I grew up watching Pete Rose play baseball. He was Charlie Hustle — a nickname he earned.
When the umpire called “Ball four,” Pete didn’t casually stroll down to first base. He ran full-out. Because you never know when you might get a little advantage on the other guys.
Pete was an All Star at five different positions. No one else has ever done that. He collected 4,256 hits in his career. No one else has ever done that — and pretty much no one else even has a chance to come close. Getting to the 3,000-hit plateau is a rare accomplishment. Four thousand is basically unthinkable.
Pete Rose, as you probably all know, was banned from baseball for life in the late 1980s because he bet on games while still manager of the Cincinnati Reds. And gambling is perhaps the ultimate sin in the eyes of Major League Baseball, even worse than using steroids. Ever since the Black Sox scandal in 1919, MLB has gone to sometimes-extreme lengths to dissociate itself from gambling. In the early 1980s, both Mickey Mantle and Willie Mays, both retired at the time, and both members of the Baseball Hall of Fame, had been banned simply for taking promotional, celebrity spokesperson-type jobs with casinos. If you worked for a casino, no matter in what innocuous capacity, you could not be associated with baseball. Fortunately (and sanely), both Mickey and Willie were later reinstated after they left those positions.
So Pete Rose is unable to take any position of employment with Major League Baseball or any of its associated entities. And because the Baseball Hall of Fame has ruled that anyone banned from baseball is also ineligible to be elected to the Hall of Fame, the game’s greatest hitter of all time — and arguably the greatest player of all time, who holds a couple dozen all-time MLB records — is not honored with baseball’s highest honor.
That is a travesty, pure and simple.
A hall of fame does not exist to pass judgment on a player’s off-field activities.

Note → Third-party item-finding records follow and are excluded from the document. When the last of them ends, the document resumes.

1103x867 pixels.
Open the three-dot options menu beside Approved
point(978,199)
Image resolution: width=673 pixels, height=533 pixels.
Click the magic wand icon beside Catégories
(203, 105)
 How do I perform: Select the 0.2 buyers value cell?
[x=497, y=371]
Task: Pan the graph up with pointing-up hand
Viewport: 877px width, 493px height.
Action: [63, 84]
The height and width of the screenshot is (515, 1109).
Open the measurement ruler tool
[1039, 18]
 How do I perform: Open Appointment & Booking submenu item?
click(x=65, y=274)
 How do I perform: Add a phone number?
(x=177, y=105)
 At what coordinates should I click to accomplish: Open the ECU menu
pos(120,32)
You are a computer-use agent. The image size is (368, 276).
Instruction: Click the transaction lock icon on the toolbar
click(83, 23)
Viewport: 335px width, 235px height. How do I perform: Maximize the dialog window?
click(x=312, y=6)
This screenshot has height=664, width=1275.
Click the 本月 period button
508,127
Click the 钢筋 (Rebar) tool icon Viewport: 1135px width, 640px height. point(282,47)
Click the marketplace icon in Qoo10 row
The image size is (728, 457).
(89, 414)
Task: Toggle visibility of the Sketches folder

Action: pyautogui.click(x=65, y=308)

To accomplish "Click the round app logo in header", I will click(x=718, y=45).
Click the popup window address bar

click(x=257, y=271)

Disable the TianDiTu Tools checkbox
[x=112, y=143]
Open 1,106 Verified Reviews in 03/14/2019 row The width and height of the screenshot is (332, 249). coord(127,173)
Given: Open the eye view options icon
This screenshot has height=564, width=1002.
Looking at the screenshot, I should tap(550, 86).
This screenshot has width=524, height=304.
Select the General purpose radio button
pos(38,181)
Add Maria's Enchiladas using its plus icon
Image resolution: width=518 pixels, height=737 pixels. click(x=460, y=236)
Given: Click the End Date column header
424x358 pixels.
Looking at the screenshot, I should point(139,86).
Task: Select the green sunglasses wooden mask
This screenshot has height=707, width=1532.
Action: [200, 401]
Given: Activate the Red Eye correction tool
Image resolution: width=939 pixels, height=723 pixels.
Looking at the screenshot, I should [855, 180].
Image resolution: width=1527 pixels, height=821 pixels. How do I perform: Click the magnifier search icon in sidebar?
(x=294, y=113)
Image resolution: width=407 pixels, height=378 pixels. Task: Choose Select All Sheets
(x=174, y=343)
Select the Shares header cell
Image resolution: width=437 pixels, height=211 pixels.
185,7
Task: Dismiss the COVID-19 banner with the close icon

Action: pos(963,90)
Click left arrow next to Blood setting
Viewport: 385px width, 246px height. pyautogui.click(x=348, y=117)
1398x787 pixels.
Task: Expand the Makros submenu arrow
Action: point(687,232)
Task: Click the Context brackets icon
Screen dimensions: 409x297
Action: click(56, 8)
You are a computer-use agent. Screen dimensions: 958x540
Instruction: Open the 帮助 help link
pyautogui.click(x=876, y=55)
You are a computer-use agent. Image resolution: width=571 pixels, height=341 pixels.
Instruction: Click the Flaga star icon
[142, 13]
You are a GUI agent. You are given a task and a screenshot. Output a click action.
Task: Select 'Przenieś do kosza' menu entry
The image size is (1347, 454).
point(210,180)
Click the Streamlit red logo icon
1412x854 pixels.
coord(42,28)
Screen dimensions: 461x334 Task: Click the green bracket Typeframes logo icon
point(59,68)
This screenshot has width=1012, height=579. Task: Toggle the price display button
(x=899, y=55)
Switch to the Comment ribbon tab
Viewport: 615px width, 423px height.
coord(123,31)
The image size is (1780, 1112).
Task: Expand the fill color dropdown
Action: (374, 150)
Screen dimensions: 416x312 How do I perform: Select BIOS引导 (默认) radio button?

A hall of fame exists to honor on-field accomplishments. Few players have accomplished as much on a baseball field — ever — as Pete Rose. Pete Rose belongs in the Baseball Hall of Fame.
There. I’ve said my piece. And I am far from alone in that opinion.
But, more to the point….
Pete Rose nowadays lives in Las Vegas and earns a tidy sum of money selling autographed memorabilia to guys like me. Pretty much every day he is at a collectibles shop in one of the Strip casinos for a few hours signing autographs and chatting with fans. You can find his schedule on his website.
When we went to Vegas in October, 2016, one of the things I wanted to do was to meet Pete and have my picture taken with him. But his schedule was oddly blank for the week we were there. Then one evening, strolling through a casino, I caught a glimpse of a TV broadcasting the World Series. There with the commentators was — Pete Rose.
Looks like I picked the wrong week to come to Vegas….
This past month, we went back to Vegas for a few days. And this time, Pete was in town. So I finally got to meet him, have him sign a baseball for me, and have a few pictures taken with him.
It was a nice experience. We didn’t spend a lot of time with him. Other people were waiting behind me, and the people ahead of me had sort of monopolized a lot of his time, so I think he was getting a little restless to move on. But he was a good guy, friendly and amiable.
I had been trying to think for a couple days of how I might want him to inscribe the baseball I’d have him sign. Finally, the night before, it had come to me. I was hoping he had a good sense of humor….
When I gave him the baseball to sign, he asked me what I wanted it to say. I said, “Can you write ‘I signed Ed Perrone’s ball’?”
He turned to me, gave a sort of half-grin, and shook his head a little as if he were thinking, “Where do you guys come up with this stuff?” And then he graciously signed my ball for me.
I told him I had grown up a Phillies fan, and one of my lasting memories of his career was the day I woke up and saw the newspaper headline which said, in so many words, “Pete Rose Is Now A Phillie.” I couldn’t believe it. First of all, Pete was really Mr. Cincinnati Red. You could never conceive of him leaving the Reds. Yet he did leave the Reds. And when he did — he came to the Phillies! How could we get so lucky?
Not long thereafter, of course, came the Phillies’ first World Series championship ever.
We chatted a few minutes more, then Pete asked my wife to come back and get in a couple of the pictures as well. Then it was done.
Pete Rose. Perhaps the greatest man ever to play the game of baseball. Shunned by officialdom. But many of us know who the real heroes are.